0271-626499 redaksi.timlo@gmail.com
Timlo.net

Proyek Jembatan Jokowi, Tak Semua Penerima Ganti Rugi Setuju

Warga penerima ganti rugi tanah membaca hasil apraisal (dok.timlo.net/raymond)

Karanganyar — Sebagian calon penerima ganti rugi lahan proyek pembangunan Jembatan Jokowi belum memutuskan menerima atau menolak tawaran pemerintah. Mereka akan membahas dengan anggota keluarga sebelum bersikap.

“Surat berisi laporan berapa luasan dan harga-harga per meter ini saya bawa pulang dulu. Akan dibicarakan bersama anak-anak dulu,” kata seorang warga, Sri Wagini (70) kepada Timlo.net di Rumah Dinas Bupati Karanganyar, Kamis (14/12) sore.

Warga di perbatasan Gondangrejo-Kebakkramat ini mengatakan, pemerintah menawarkan ganti rugi sawahnya berukuran 305 meter persegi Rp 159,3 juta. Istri almarhum Sariman ini pada intinya rela asetnya dipakai pembangunan jembatan. Hanya saja, penggunaan warisan dari suaminya itu perlu diketahui anak cucu.

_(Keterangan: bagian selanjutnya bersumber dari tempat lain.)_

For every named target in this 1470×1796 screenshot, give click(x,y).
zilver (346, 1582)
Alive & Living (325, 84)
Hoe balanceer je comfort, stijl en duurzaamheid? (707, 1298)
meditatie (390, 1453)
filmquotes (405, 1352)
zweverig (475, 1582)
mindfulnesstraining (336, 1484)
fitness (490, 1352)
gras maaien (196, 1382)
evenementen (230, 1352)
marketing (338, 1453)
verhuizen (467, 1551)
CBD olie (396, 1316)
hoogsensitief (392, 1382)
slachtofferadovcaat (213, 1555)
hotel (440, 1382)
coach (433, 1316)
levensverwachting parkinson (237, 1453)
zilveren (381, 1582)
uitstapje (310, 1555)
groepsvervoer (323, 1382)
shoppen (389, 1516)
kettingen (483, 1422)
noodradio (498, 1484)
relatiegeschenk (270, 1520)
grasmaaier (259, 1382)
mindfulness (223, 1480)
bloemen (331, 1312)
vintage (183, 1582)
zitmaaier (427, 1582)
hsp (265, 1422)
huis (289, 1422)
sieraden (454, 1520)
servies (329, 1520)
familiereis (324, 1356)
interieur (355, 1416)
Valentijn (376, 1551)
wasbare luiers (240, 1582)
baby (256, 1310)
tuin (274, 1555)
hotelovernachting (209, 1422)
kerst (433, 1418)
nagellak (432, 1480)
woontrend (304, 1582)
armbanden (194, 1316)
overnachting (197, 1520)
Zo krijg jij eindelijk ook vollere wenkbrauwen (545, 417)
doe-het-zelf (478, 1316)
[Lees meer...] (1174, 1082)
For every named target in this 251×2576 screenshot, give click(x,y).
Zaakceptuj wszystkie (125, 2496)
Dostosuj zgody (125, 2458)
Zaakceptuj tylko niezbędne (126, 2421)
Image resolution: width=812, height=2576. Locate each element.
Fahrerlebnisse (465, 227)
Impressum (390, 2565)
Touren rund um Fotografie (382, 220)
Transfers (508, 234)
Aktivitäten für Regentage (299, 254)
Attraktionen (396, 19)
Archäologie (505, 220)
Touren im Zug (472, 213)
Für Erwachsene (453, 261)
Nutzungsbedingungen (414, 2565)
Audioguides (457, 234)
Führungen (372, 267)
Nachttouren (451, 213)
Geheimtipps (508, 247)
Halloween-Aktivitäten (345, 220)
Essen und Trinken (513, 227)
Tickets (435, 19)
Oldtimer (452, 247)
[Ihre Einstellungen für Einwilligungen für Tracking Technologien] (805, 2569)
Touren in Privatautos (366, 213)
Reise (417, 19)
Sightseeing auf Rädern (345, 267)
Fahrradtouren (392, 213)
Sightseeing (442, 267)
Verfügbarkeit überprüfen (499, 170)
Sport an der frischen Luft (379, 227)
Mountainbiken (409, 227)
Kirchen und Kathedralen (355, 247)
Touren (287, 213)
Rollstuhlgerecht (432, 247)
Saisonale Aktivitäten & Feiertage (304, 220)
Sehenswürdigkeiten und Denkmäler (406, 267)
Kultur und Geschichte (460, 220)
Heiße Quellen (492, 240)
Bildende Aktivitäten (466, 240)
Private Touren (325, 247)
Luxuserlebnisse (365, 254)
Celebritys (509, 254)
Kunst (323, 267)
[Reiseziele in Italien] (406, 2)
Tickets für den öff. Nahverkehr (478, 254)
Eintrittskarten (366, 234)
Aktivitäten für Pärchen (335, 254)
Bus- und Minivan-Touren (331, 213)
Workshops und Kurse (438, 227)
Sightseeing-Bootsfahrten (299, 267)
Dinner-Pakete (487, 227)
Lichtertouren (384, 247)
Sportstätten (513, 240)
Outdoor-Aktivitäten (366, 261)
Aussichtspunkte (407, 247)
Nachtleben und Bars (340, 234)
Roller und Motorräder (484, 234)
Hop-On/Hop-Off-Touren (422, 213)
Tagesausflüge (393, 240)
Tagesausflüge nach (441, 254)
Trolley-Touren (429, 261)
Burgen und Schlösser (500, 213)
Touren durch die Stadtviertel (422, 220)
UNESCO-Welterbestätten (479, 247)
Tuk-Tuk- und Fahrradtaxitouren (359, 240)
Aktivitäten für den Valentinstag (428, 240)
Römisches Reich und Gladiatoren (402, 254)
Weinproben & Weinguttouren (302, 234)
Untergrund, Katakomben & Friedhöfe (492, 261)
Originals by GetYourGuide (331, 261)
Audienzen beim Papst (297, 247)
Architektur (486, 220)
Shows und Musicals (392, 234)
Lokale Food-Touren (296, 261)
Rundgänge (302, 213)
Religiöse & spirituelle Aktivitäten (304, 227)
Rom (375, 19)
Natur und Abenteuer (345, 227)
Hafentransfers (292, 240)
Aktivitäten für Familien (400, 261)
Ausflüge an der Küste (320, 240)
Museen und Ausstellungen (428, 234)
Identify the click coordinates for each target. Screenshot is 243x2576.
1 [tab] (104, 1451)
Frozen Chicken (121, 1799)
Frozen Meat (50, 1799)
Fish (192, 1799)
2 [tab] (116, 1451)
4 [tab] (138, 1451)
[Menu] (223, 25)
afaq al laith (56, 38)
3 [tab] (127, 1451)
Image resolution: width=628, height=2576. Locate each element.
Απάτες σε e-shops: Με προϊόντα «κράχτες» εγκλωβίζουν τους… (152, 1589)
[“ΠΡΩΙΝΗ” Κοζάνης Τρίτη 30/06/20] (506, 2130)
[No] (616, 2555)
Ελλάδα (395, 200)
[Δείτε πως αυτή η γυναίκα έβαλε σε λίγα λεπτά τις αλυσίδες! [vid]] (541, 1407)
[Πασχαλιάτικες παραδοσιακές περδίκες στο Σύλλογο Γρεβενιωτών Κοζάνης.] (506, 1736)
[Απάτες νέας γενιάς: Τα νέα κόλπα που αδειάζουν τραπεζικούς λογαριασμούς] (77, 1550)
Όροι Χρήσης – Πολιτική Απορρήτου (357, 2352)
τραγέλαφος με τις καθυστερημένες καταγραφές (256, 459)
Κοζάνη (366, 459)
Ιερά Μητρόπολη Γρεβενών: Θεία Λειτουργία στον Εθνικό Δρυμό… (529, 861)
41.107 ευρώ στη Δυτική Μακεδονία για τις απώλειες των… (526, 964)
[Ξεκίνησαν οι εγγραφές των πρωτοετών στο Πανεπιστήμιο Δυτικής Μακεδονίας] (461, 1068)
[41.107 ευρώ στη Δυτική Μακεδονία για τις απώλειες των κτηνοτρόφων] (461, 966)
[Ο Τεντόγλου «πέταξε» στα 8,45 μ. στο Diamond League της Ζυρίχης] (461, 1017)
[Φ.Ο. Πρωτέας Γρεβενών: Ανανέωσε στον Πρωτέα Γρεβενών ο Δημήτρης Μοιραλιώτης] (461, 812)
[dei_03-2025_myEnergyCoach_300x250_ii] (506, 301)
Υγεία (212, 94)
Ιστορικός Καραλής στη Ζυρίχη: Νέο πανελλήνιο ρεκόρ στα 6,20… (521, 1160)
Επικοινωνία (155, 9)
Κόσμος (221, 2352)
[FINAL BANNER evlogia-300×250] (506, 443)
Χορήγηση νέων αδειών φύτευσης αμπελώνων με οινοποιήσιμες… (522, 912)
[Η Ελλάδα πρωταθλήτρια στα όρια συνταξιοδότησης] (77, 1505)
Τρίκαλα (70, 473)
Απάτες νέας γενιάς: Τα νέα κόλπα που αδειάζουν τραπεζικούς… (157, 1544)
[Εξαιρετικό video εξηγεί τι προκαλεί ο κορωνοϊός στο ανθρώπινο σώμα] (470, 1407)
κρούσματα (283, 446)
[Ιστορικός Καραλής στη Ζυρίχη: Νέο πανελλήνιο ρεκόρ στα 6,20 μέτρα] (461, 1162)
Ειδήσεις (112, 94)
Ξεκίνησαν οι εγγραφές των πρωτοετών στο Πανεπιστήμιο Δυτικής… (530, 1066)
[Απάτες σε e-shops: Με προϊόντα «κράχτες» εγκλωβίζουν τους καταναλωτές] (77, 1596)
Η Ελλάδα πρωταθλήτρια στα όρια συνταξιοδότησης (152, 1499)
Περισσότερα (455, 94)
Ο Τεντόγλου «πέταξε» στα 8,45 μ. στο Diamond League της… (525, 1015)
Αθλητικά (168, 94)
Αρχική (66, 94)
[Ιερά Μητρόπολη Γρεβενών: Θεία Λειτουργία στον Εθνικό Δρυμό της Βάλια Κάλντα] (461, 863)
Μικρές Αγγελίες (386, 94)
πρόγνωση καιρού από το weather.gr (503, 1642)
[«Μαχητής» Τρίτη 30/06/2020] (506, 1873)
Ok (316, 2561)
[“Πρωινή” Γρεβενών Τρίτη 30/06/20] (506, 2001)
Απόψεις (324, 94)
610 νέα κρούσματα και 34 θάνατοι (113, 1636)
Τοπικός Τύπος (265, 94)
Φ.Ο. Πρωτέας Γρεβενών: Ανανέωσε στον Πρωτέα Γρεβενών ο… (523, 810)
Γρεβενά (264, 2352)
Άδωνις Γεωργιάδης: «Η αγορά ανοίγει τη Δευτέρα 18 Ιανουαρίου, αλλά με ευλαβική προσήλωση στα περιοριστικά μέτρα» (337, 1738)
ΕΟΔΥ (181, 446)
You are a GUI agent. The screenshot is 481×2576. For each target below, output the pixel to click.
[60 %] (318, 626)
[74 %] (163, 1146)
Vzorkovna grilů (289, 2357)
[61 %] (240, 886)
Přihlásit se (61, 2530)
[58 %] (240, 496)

Pemilik dua bidang sawah ukuran 265 meter persegi dan 357 meter persegi, Dirjo Taman juga beralasan sama. Sebenarnya, ia bisa langsung menandatanani persetujuan kompensasi dan ukuran. Namun ia memilih pulang dulu untuk membahasnya dengan keluarga besar. 

“Tanahnya dua bidang. Totalnya mau diganti Rp 1,2 miliar,” kata kakek berusia 75 tahun ini.

Mereka yang tak menyoalkan harga tawaran maupun hasil pengukuran dipersilakan menandatangani berita acara. Dalam proyek tersebut, pemerintah membutuhkan lahan privat berukuran 8.700 meter persegi milik warga Desa Plesungan, Gondangrejo dan Desa Kebak, Kebakkramat serta pemerintah desa setempat yang terbagi 22 bidang. Terdapat satu bidang lagi berupa Poskamling. 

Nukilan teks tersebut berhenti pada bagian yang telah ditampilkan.